Queste frasi sono riportate da articoli e trasmissioni dei media di lingua tedesca – e no, non si riferiscono a quella Germania lì, alla quale sicuramente avete pensato. Risalgono ad appena due anni fa, quando i vaccini per il coronavirus erano già disponibili ma il numero di casi stava ancora aumentando. Le hanno raccolte due studiosi, Marcus Klöckner e Jens Wernicke, concentrandosi sul mondo germanofono. È però evidente che un esercizio simile, nel mondo di lingua italiana, produrrebbe risultati analoghi.
Il bersaglio polemico di questa raccolta di orrori giornalistici sono i mezzi di informazione più autorevoli, che durante la pandemia sono venuti meno al loro tradizionale ruolo di «cani da guardia» della democrazia.
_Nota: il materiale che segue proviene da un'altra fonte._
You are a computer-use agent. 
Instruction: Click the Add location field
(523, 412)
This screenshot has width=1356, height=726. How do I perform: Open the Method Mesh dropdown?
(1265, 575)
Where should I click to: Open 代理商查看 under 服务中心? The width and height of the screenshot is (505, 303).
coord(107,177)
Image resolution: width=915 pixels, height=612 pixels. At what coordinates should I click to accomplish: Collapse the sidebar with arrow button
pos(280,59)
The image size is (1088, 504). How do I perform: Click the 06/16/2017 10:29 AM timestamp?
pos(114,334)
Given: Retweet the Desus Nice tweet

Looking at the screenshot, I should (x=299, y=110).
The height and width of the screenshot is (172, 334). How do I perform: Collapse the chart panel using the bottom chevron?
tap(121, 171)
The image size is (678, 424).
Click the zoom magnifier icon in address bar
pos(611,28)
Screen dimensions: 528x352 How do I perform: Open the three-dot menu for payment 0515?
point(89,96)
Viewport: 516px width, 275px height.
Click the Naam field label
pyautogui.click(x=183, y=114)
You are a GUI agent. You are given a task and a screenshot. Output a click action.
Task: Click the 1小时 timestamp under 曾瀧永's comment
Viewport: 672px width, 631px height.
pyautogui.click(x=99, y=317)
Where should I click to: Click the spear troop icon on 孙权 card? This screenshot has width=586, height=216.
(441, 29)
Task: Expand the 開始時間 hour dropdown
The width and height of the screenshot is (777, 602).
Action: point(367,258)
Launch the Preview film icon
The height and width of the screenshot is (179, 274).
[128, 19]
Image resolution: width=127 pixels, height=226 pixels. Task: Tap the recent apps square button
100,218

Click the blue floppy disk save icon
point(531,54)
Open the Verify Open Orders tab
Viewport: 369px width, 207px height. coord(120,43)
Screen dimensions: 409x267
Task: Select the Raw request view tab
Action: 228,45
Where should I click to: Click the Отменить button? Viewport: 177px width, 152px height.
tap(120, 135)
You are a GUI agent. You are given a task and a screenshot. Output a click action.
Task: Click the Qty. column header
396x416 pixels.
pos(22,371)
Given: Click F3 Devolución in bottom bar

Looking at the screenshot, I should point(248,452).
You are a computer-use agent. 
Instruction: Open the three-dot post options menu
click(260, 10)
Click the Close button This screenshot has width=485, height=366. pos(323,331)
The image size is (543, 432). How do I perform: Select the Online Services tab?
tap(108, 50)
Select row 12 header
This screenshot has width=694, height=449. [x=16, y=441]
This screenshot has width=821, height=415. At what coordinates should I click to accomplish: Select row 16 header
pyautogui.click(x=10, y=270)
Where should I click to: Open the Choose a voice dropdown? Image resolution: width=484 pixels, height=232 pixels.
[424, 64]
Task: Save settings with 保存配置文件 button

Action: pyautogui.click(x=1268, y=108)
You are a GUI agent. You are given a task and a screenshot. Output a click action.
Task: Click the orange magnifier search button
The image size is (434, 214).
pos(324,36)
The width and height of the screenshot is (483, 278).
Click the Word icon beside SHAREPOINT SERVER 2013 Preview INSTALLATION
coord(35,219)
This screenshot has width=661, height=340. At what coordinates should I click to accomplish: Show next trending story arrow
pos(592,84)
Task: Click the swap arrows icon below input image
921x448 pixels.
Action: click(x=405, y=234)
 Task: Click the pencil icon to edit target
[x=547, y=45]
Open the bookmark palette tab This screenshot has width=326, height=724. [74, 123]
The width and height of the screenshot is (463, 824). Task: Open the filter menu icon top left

Totalmente appiattiti sulla posizione dei Governi (talvolta addirittura in contatto diretto con gli uffici dei Consiglieri federali…) si sono trasformati in strumenti di comunicazione istituzionale e, in caso di necessità, in tribunale improvvisato –per processare senza appello, e mettere alla gogna, chi osava metteva in discussione la posizione dell’autorità.
Questa martellante campagna durata mesi e mesi, più ancora delle divisioni attorno ai vaccini e alle misure restrittive, ha creato una profondissima spaccatura nella popolazione. Perfino all’interno delle famiglie (!), ci siamo scoperti nettamente divisi fra «buoni» e «cattivi» – da una parte i cittadini diligenti di serie A, dall’altra i reietti meritevoli solo di essere esclusi dal dibattito democratico.
Tutto questo è più o meno noto, e ognuno di noi ha una propria posizione personale riguardo a ciò che è successo a partire dal marzo 2020. Il problema, però, è che abbiamo smesso di confrontarci. Ancora più incredibile, e inquietante, è il fatto che in questa campagna per le elezioni federali 2023 ci stiamo comportando come se la pandemia non fosse mai esistita.
È vero: il Consiglio degli Stati ha commissionato un rapporto indipendente, che valuterà le decisioni prese durante la pandemia – un bello strattone alla coda di un’Amministrazione federale reticentissima, come sempre e forse più del solito, di fronte alla prospettiva di sottoporre il proprio operato a una valutazione esterna.
Tutto bello, tutto giusto. Ma davvero questo atto (dovuto, per altro) basterà per archiviare una vicenda che ha sconvolto le vite di ognuna e ognuno di noi? Davvero i membri e gli aspiranti membri di un Parlamento che è stato a lungo esautorato – come del resto è accaduto anche per la guerra in Ucraina e la crisi di Credit Suisse – non hanno nulla da dire a proposito della pandemia?
Questo silenzio politico mi preoccupa moltissimo, e non tanto perché qualche movimento minoritario potrebbe catalizzare il malcontento di chi negli ultimi anni è stato etichettato come «idiota» e «nemico del popolo». La coesione della nostra società ha subito un colpo durissimo durante la pandemia, e le divisioni di quel periodo sono tutt’altro che riassorbite. Fare finta di niente è di sicuro la ricetta peggiore, se vogliamo che in futuro esista ancora un terreno comune per tutti, sul quale esercitare la nostra democrazia diretta.